Shane Dalling, who is an attorney-at-law, said the system of granting gun licenses has been corrupted. And according to him for far too long.
Addressing a media briefing on Tuesday, Dalling said some of the applicants who received gun licences were convicted for serious offences such as murder, illegal possession of firearm, robbery with aggravation, rape, and drug trafficking.
What was alarming, Mr. Dalling said that their background information was already on file before the board granted the approvals. He disclosed that the individuals were from St. James, Manchester, Clarendon, Trelawny and Westmoreland.
"I'll go further to state to you that there are cases so blatant that the board denied initially that individual the firearm licence on the basis that they said the persons were not fit and proper, and mere weeks later, the same members of the board who denied the person picked up the file and granted the person the licence," he revealed.
Mr. Dalling said in one instance, a man who was sentenced for illegal possession of a firearm in Manchester, made an application which was granted by the FLA board in 2014.
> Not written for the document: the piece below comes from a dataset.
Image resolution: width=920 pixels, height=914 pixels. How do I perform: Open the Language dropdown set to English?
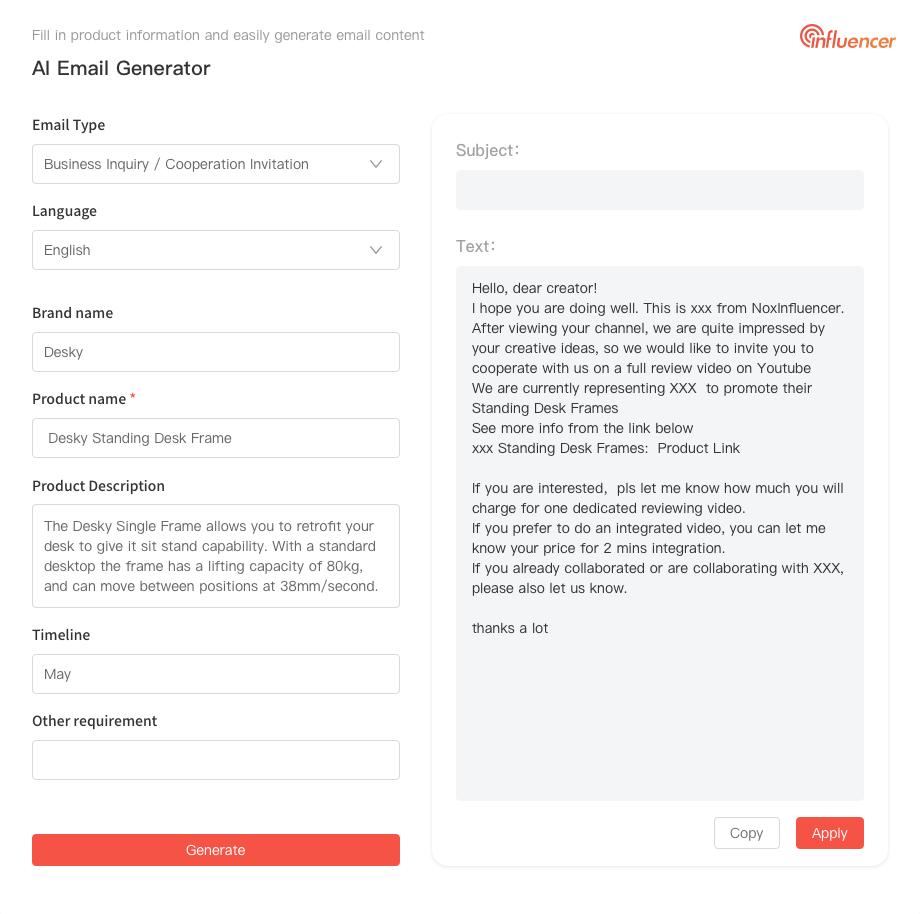[200, 250]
"He was found in a car with an illegal firearm and was arrested by the police and went to court and pled guilty and was sentenced," the FLA CEO noted.
The man later applied for a firearm licence and was denied in August 2014 on the basis that he lied about having a conviction. Yet, just three months later, he was granted a licence by the same board, despite neither filing a new application nor making an appeal.
Additionally, Mr. Dalling said a Corporate Area don who was extradited from the United States was one of two individuals issued with four gun licences by the then FLA board.
"What was curious is that the board was reversing decisions of the previous board – meaning one board would deny the licence on the basis that the person is not fit and proper, and although the new board had no new application before it or no new information, they were picking up the files out of the registry and approving the persons on a ‘willy nilly’ basis, and that is how several criminal elements got licences."
Dalling specifically spoke of one former member of the Board, pointing out that his signature was attached to each of the more than 2-hundred questionable licenses.
Mr. Dalling says Popular Reggae Artist, Jah Cure, was granted a gun license subsequent to his release from prison for several charges despite the fact that the Board at the time agreed that the entertainer should not be granted a license. Jah Cure's licences was eventually revoked.
Jah Cure, who is currently in jail in the Netherlands for attempted murder, had been denied a firearm licences on the grounds that he was not “fit and proper”. He had been convicted of rape and illegal firearm in April 1999 and served eight years of a 15-year sentence in prison. He was released in July 2007.
According to Dalling, the reggae singer was denied a licence on June 2015. However, it was subsquently approved 10 weeks later.
Dalling alleged that the Ministry of National Security became aware of the corruption at the FLA in 2015 and, in a correspondence from the permanent secretary to the board, warned the FLA staff to cease the practice. However, he said "nothing was done to prevent it from continuing."
Dalling informed that the Major Crime Investigating task Force MOCA, as well as th other government investigative bodies have been called in to investigate and would be presenting their findings very shortly.
Established in 2005, the FLA is the statutory body that regulates the legal and lawful use of private firearms in Jamaica in keeping with firearm safe use and handling standards worldwide.
The authority streamlines and standardises the granting, renewal, and revocation of firearm licences and all the attendant processes relating to the use of firearms in Jamaica.